#### EXERCISE DIRECTIONS
Using the entries below, write out the line with "At what coordinates should I click to accomplish: Like", the line with "At what coordinates should I click to accomplish: Click", and every line in between, exactly as each is written.

Start of RECORDS FOR THE EXERCISE

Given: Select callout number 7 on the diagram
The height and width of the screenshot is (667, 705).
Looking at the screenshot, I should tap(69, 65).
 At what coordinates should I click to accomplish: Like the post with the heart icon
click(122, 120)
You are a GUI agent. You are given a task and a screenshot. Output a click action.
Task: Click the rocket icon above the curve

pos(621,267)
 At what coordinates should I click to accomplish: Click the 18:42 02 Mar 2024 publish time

End of RECORDS FOR THE EXERCISE
Start of RECORDS FOR THE EXERCISE

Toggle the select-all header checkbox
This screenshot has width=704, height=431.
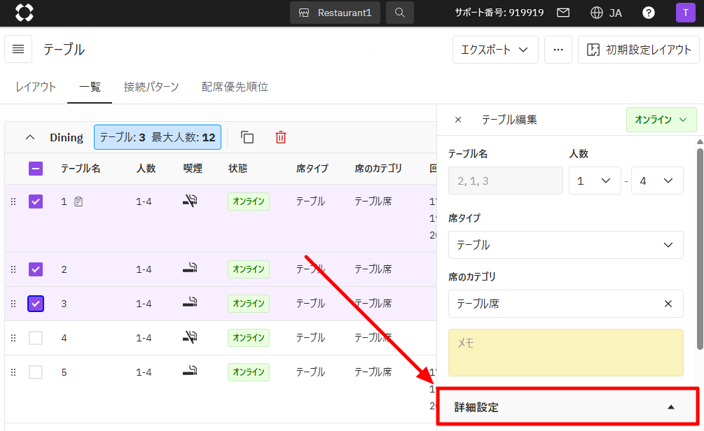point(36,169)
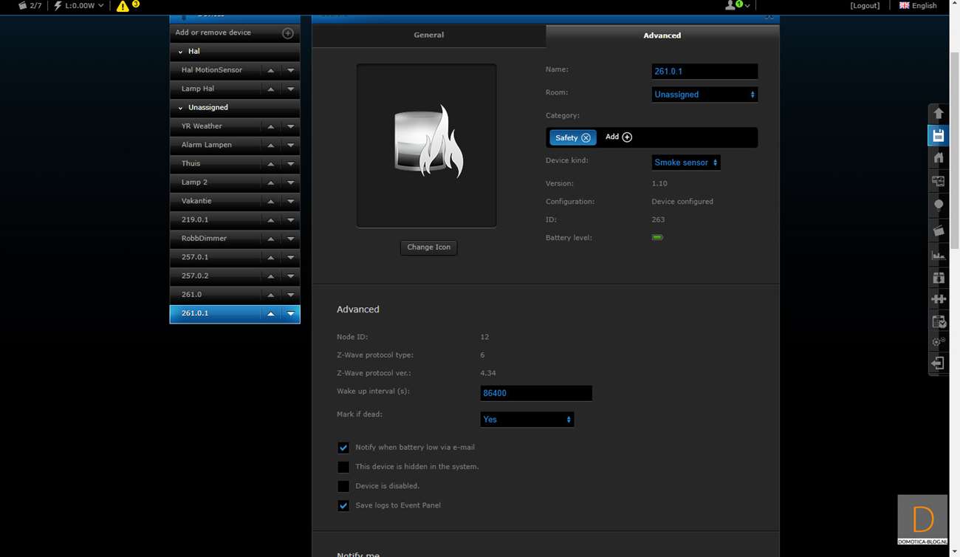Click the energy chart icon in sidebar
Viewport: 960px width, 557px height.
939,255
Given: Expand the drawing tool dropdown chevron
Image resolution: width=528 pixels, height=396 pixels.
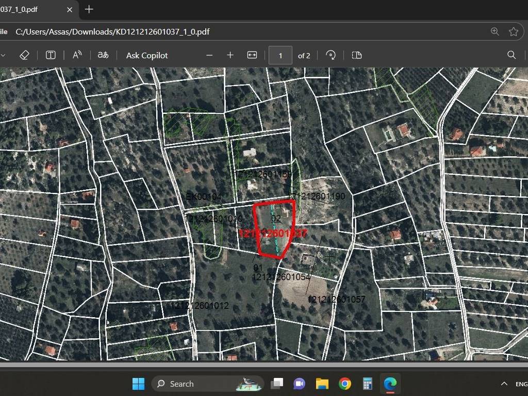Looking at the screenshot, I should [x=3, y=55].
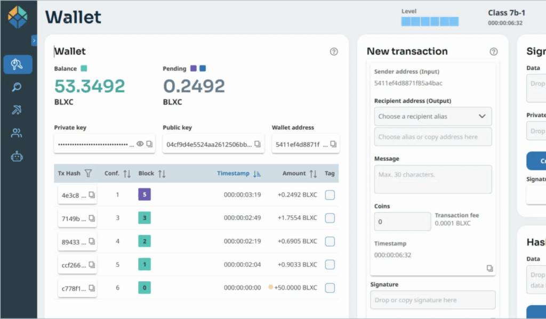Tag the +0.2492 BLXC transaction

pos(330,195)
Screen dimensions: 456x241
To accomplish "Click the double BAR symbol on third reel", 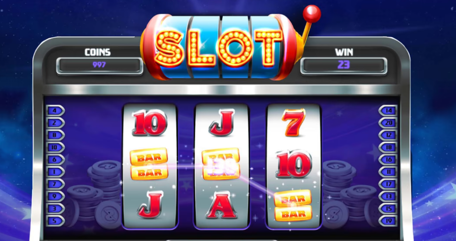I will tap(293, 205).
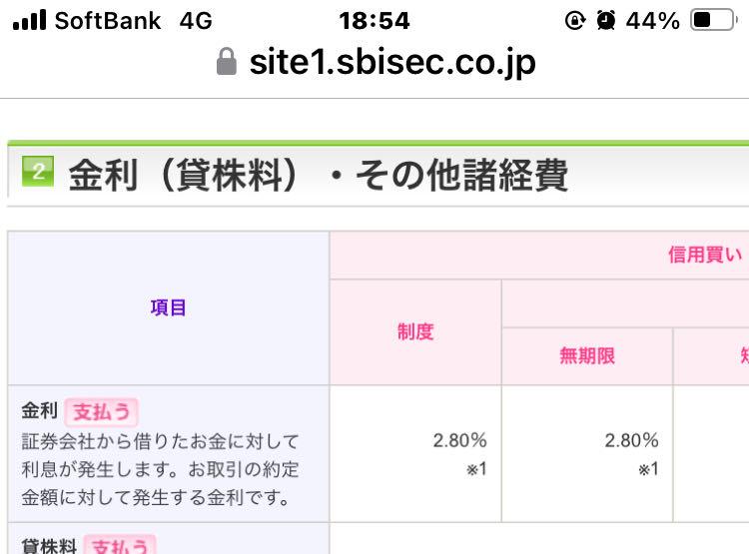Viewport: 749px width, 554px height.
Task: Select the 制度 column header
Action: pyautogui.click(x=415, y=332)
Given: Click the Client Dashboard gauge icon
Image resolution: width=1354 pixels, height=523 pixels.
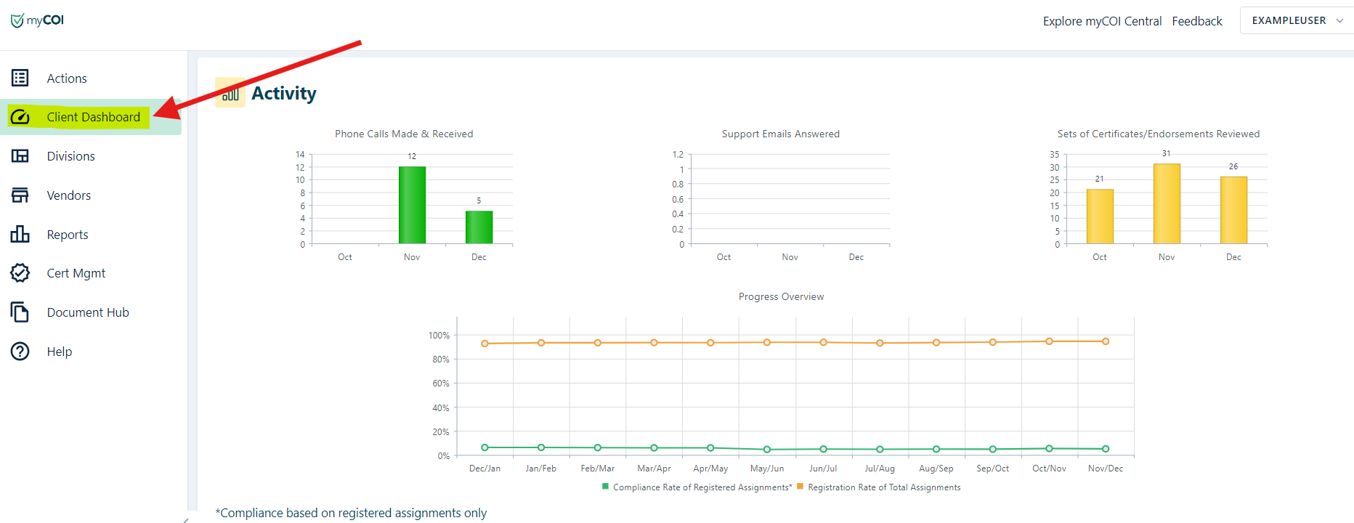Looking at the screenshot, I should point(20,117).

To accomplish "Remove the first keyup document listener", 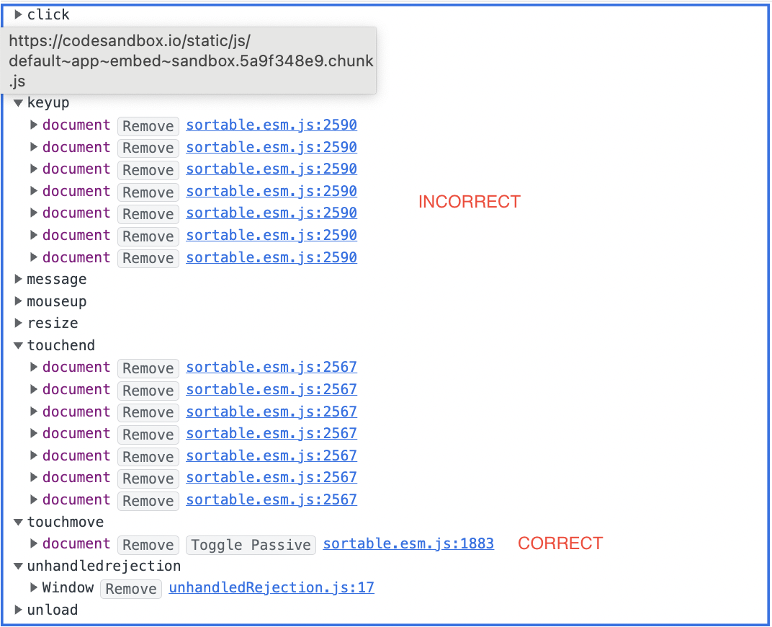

End of RECORDS FOR THE EXERCISE

#### SOLUTION
 At what coordinates should I click to accomplish: Like the post with the heart icon
click(122, 120)
You are a GUI agent. You are given a task and a screenshot. Output a click action.
Task: Click the rocket icon above the curve

pos(621,267)
 At what coordinates should I click to accomplish: Click the 18:42 02 Mar 2024 publish time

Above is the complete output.